I don't like it when mom and dad make me choose sides

Kek

Thanks, Alton

You forgot wrap a #10 can with plastic wrap a use is a your burger smasher.
I found a stewed tomatoes can has the weight to really smash those fuckers into proper burger size.
Just smash then dimple the middle.

gr8 b8 m8

dont listen to this retard op, he's telling you everything NOT to do.

>grilling burgs in a skillet on a grill
>ole miss

I bet this photo was taken in Ocean Springs

Fellow Mississippi fag here. That meat looks like it was ground and emulsified as finely as lunchmeat or what happened to the Ol Miss football team this year. Where'd you get that shit? They have a butcher in Oxford don't they?

Me neither it's like the divorce courts all over again.

That's because he's a chef at Wendy's.

gonna do this tonight

This is all correct. But I would add that if you throw your cheese on the patties at the very end of cooking then put a little water in the pan and cover for about half a minute, you get perfect melty cheese every time.

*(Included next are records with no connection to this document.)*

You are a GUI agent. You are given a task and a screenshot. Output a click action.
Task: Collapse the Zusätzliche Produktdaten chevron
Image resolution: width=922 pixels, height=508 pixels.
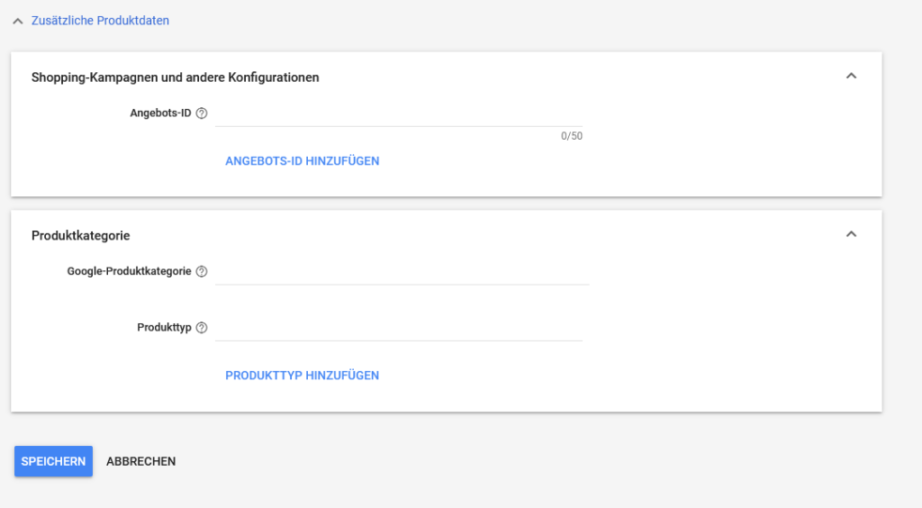point(18,21)
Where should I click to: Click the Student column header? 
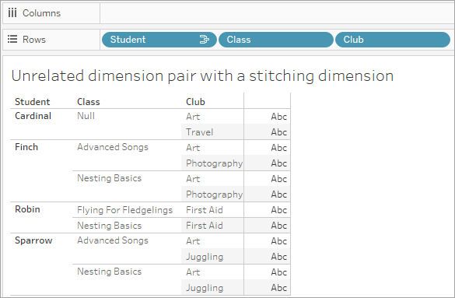pos(32,102)
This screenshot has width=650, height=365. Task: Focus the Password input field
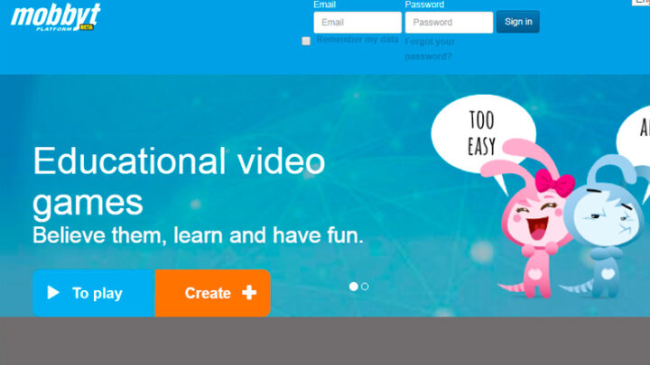(449, 23)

Food poisoning is "the only thing you can do is lie in bed, drink ginger ale, and wait to die or for the pain to subside, whichever comes first"
Not "my tummy hurt the next day"

I know that now lol, I actually got a hand crank meat grinder for christmas so now I grind my own meat for burgers, sausages and other shit now.

It's great being able to control the grind coarseness, the fat content etc

pic related, pork sausages I made

No shit mate, I never said I got full on food poisoning but then again I've eaten worse and only gotten a sore stomach to varying degrees that's sometimes accompanied by explosive diarrhea or puking or both, maybe I just have a higher tolerance for the pain food poisoning brings, I dunno man

>Buy 80/20 beef, leaner beef tastes worse and your burgers will be dry.
Man, I never know what to think about this. I have a small local butcher that sells a 95% lean ground sirloin that I have been using to make burgers for years. They never come out dry or bad-tasting at all, and most of my friends even comment that they are some of the best burgers they've ever had. The only seasoning I do is with salt, pepper and a dash of Worcestershire sauce.

On the flip side, whenever I have burgers made by someone else, it's always 80% or less lean, and they're always a drippy, fatty-tasting mess.

I always hear the argument "flavor comes from the fat", but then why is it that when we eat steak, we don't eat the fat?

This is a good post and is a good addendum

>but then why is it that when we eat steak...

In a good quality steak the fat is "marbled". It's spread throughout the meat rather than being in large chunks. You do eat the fat.

It's only in shitty steaks that you get big chunks of fat that you avoid.

I like to throw in some ground pork sometimes.

Cheese in the middle of patty is god tier

Wrong.

youtu.be/64gVd9rDla8

please, go back to buzzfeed

you madman

Enjoy your smoked house smelling like burgers and grease for the next week. Also enjoy cleaning the grease deposits the grease mist you created during cooking that clings to everything.

Thanks, I will.

pink in the middle? rather not get ill thanks
never understood people wanting burgers pink, I can understand steak but mince meat should be cooked thoroughly imo

>never understood people wanting burgers pink

It's all about the texture bro.

>>but mince meat should be cooked thoroughly imo
If it's questionable meat, sure. I wouldn't cook wal-mart meat like that. But if it's good quality ground meat? Absolutely. I use short rib and grind it myself with an attachment for the kitchenaid mixer.

I cant imagine the texture of raw mince meat being a pleasurable one in the mouth

You're right. A rare hamburger has an unpleasant pasty texture.

Medium rare or medium is ideal so you get that contrast between the crust on the outside of the patty and the more tender interior.